We found no visible difference in mortality between the 2 time periods in the study suggesting that improvements in treatment practice of PJI in latter years does not influence over all mortality in PJI patients. This is further elucidated by the fact that no significant difference in mortality was observed between different treatment modalities. In a previous study by Fischbacher implant exchange was associated with lower mortality than DAIR [20], a finding that has not been reproduced elsewhere. The choice of surgical treatment strategy is usually made depending on type of infection, status of the implant and surrounding tissue. It could be hypothesized that DAIR treated patients would have lower mortality since most patients undergo only one surgery. On the other hand, most DAIR treated patients have early infections that tend to be caused by more virulent bacteria than chronic infections that need implant exchange to be cured, possibly counteracting the benefits of fewer operations. It is of interest that the few patients that were not operated at all had a similar mortality rate as surgically treated patients, suggesting that infection eradication is not a prerequisite for survival.

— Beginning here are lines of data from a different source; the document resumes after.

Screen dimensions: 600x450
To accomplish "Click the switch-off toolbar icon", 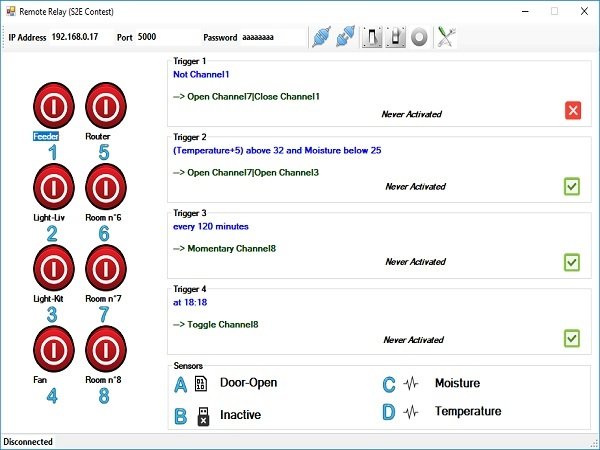I will tap(396, 38).
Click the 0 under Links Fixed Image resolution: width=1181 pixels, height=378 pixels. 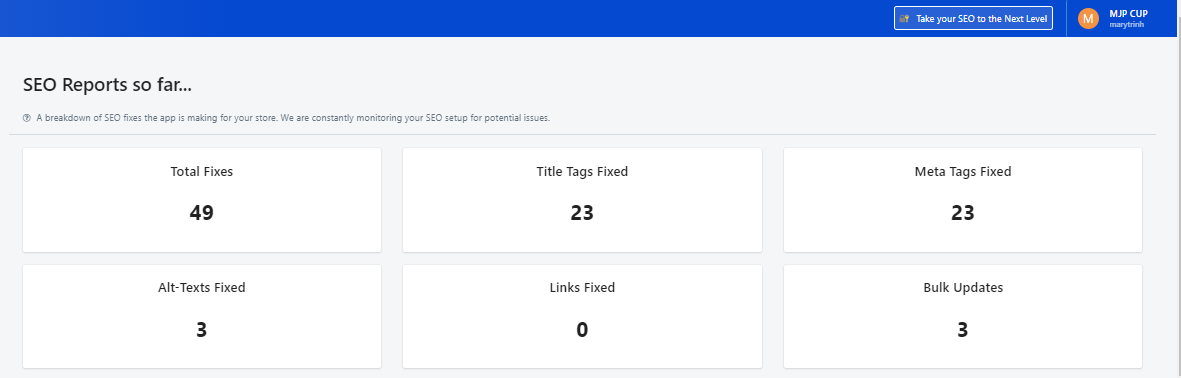tap(582, 330)
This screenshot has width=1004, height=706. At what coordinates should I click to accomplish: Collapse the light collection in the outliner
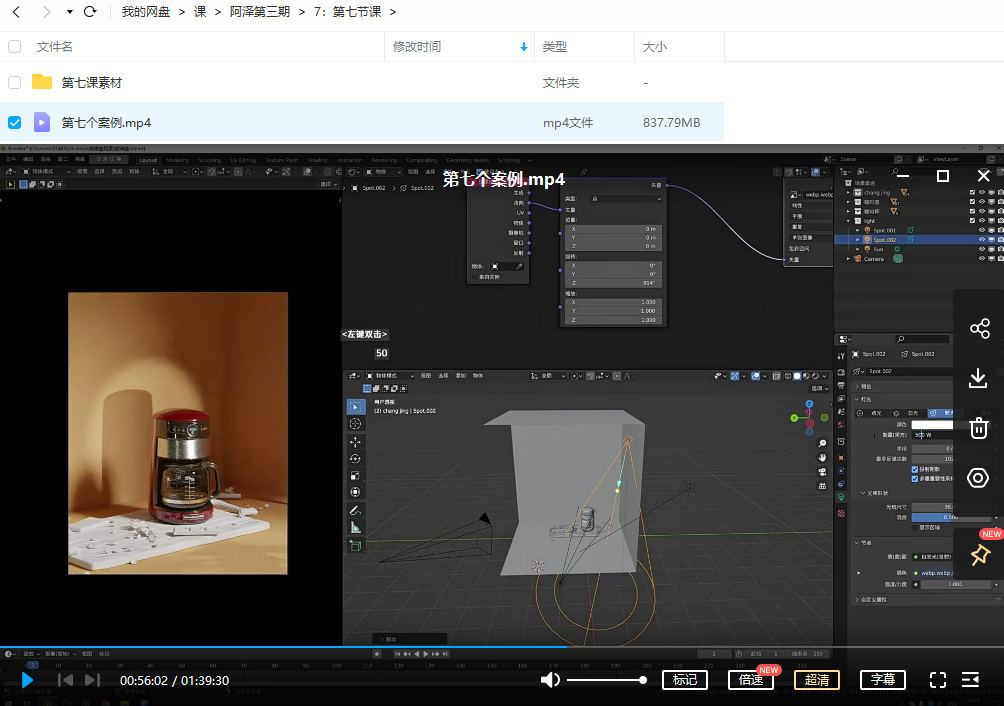click(847, 220)
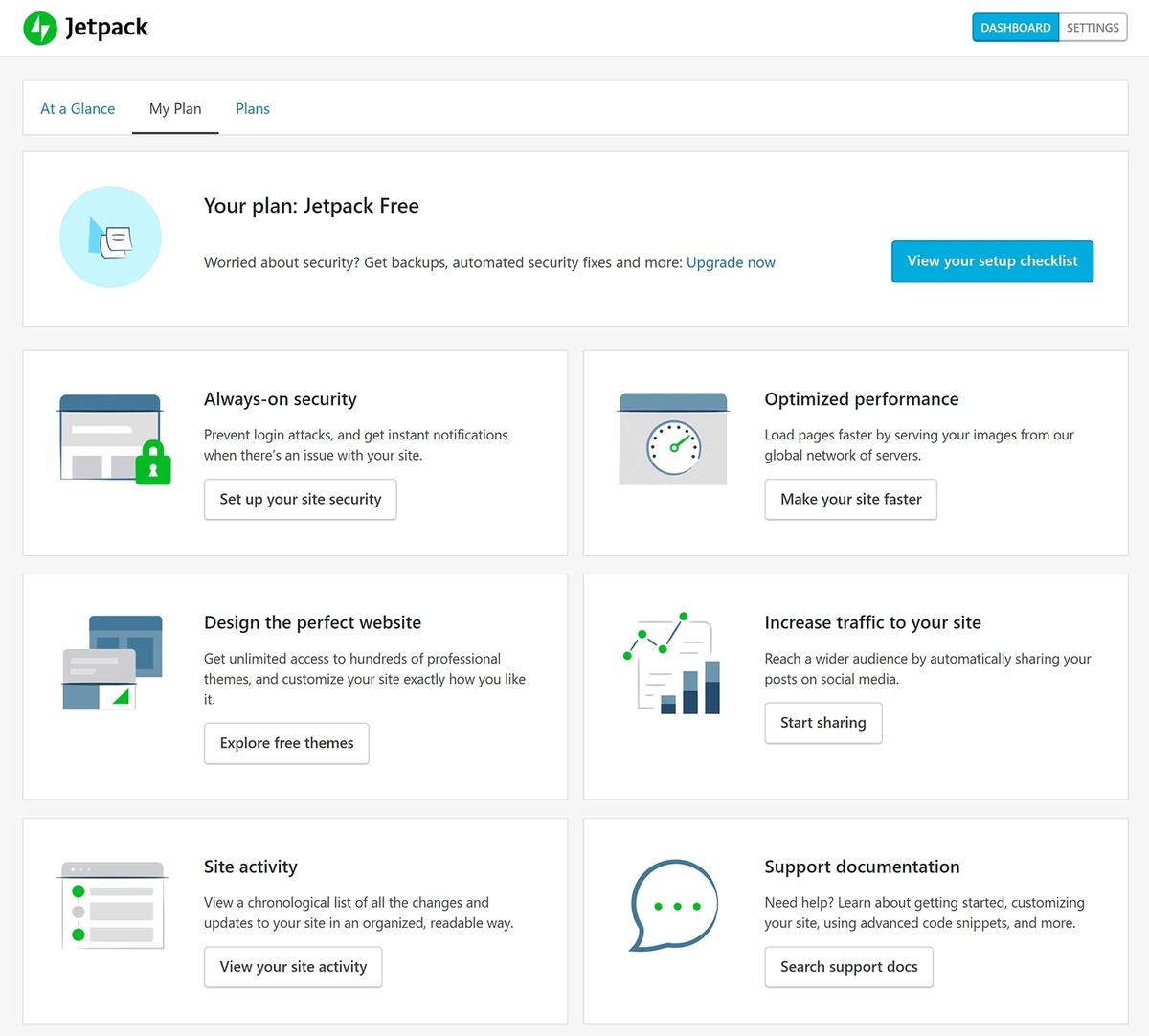Click the Upgrade now link
The height and width of the screenshot is (1036, 1149).
(x=731, y=262)
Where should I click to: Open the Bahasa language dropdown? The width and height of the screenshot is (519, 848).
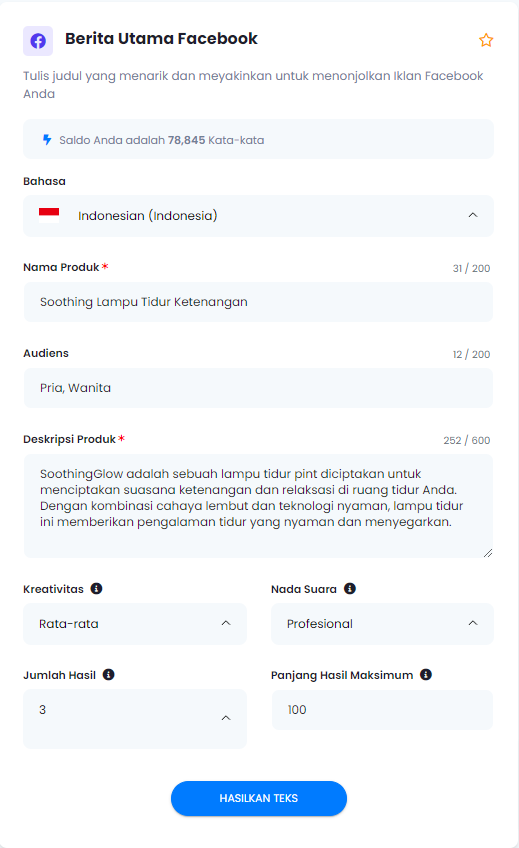[x=258, y=216]
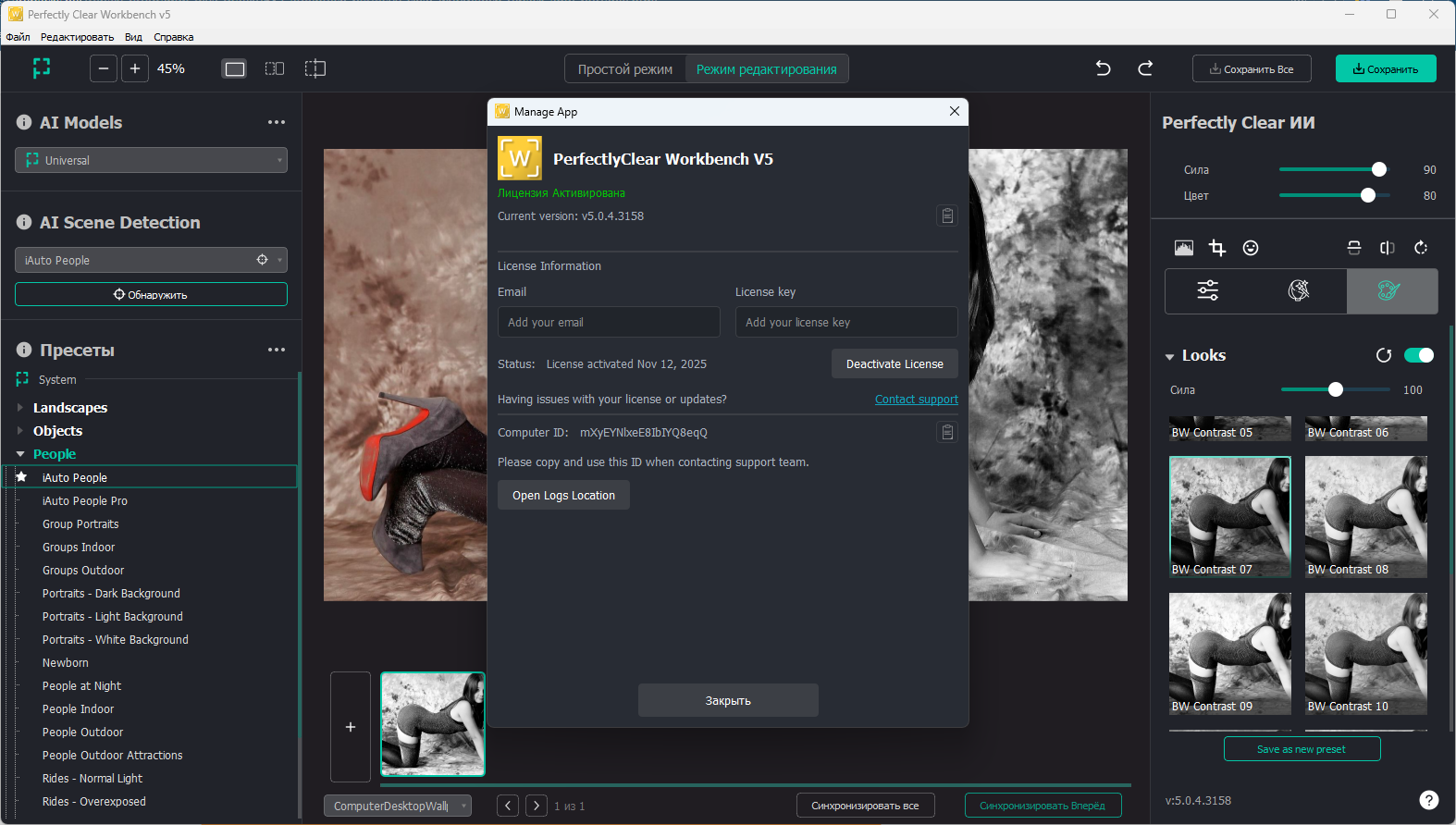Switch to split side-by-side view icon

275,68
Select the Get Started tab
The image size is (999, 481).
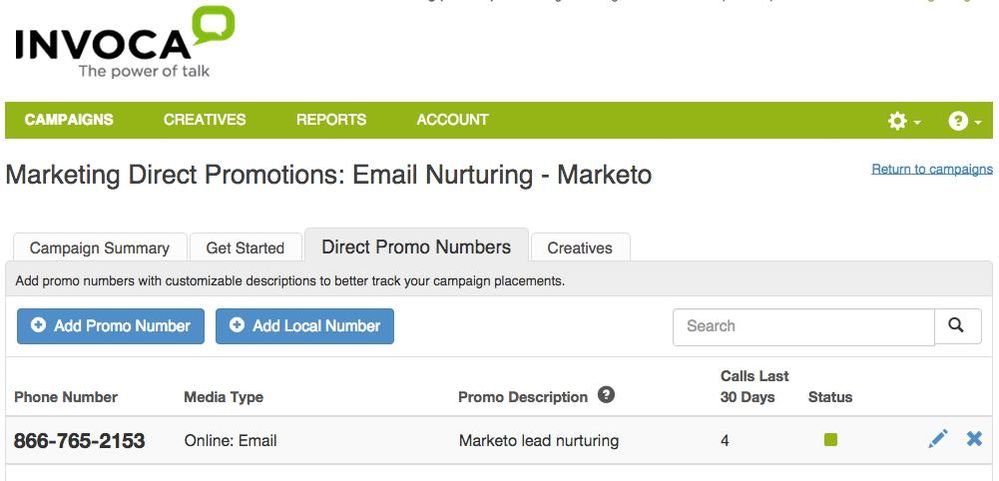click(x=245, y=248)
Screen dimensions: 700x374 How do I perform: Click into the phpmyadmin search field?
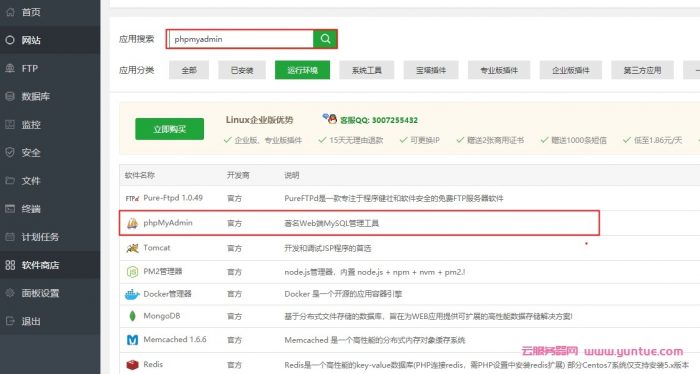[x=241, y=39]
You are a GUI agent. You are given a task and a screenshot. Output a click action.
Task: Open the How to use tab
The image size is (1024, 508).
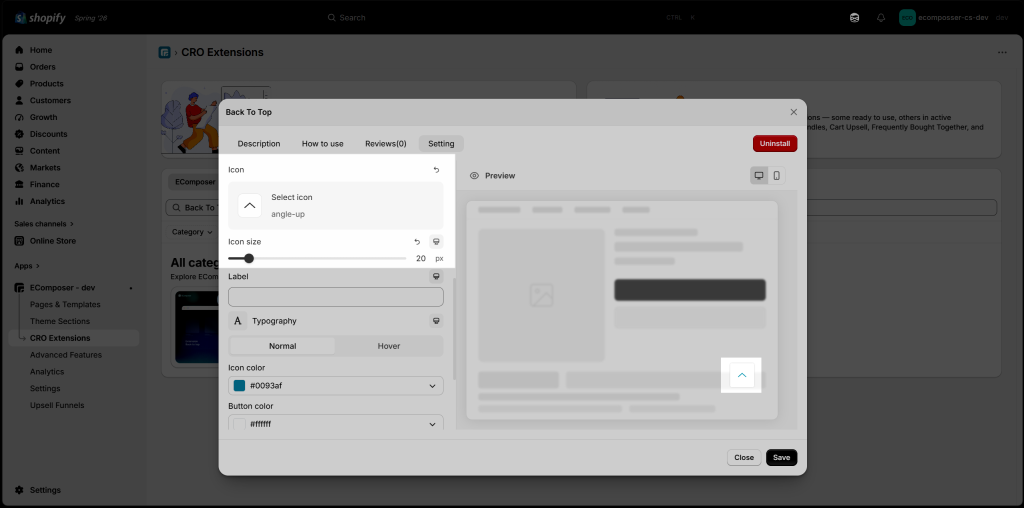click(x=323, y=144)
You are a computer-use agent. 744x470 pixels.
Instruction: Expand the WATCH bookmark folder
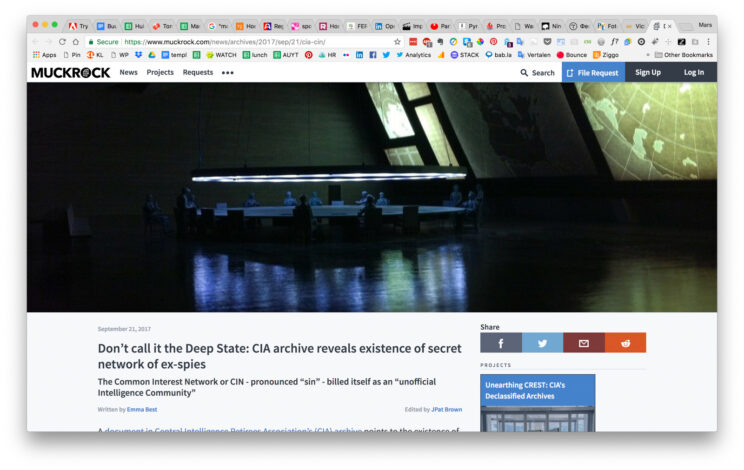tap(221, 55)
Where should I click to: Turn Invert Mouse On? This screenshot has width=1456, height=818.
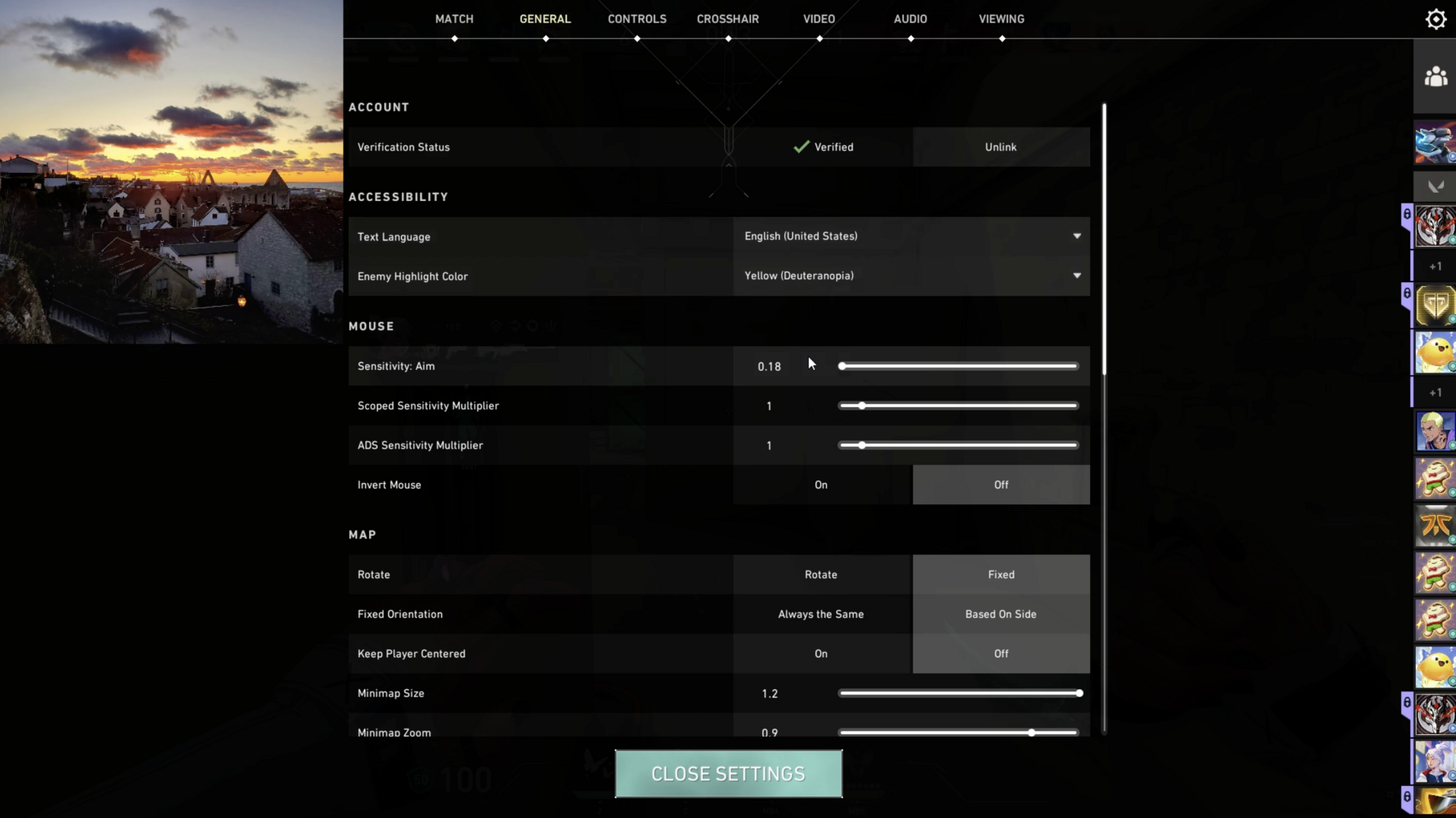(821, 485)
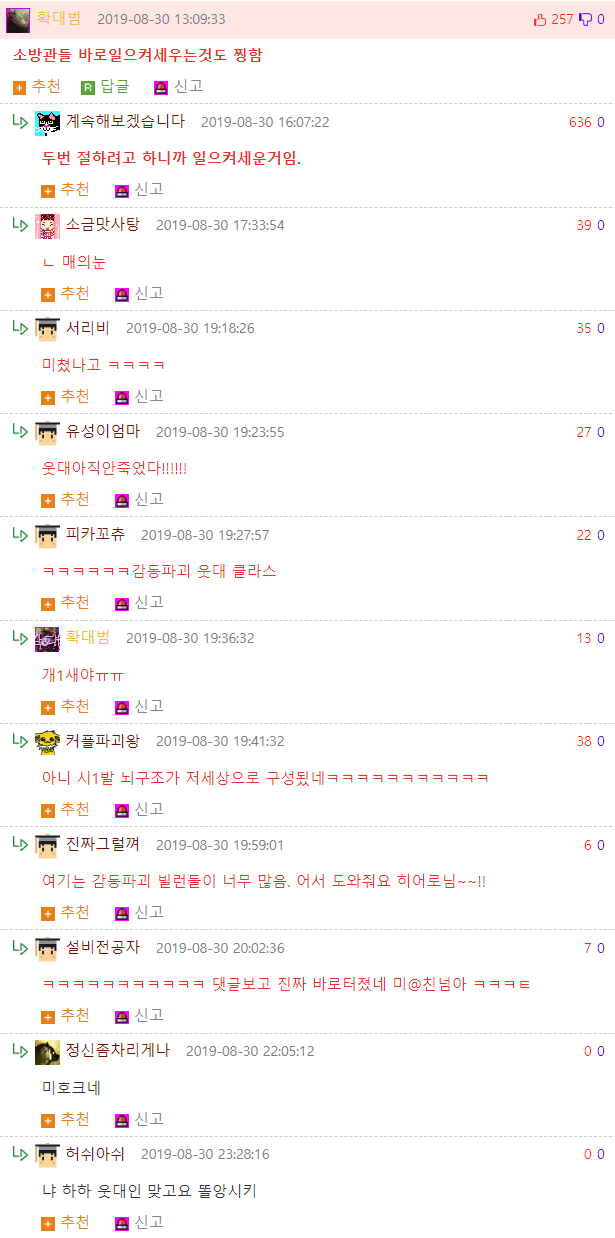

The presented study has a few limitations. First, we used retrospective review of medical records to determine whether PJI was present or not, and diagnosis of PJI was determined by the treating physician. This leads to some variability, and PJIs may have been missed or falsely classified as infected. Further, there is an issue of immortality time bias in the PJI group that we were unable to control for. We believe the impact of this to be minor in the long term, with a maximum of 90 days increased survivorship in the PJI group. In the short term, however, mortality in the PJI cohort may have been underestimated due to this issue. Major risk factors for PJI and death, such as smoking and comorbidities, were unavailable to us. ASA score was included in the SKAR from 2009 and therefore only available for part of our cases. We included ASA score in our analyses where possible to try to ameliorate this lack. It would be interesting to investigate the cause of death in the PJI cohort, since this would elucidate the increased mortality rate further.
The major strength of our work is its size and nationwide setting. The use of the Swedish tax agency accounts for accurate mortality data with approximately zero data loss or misclassifications.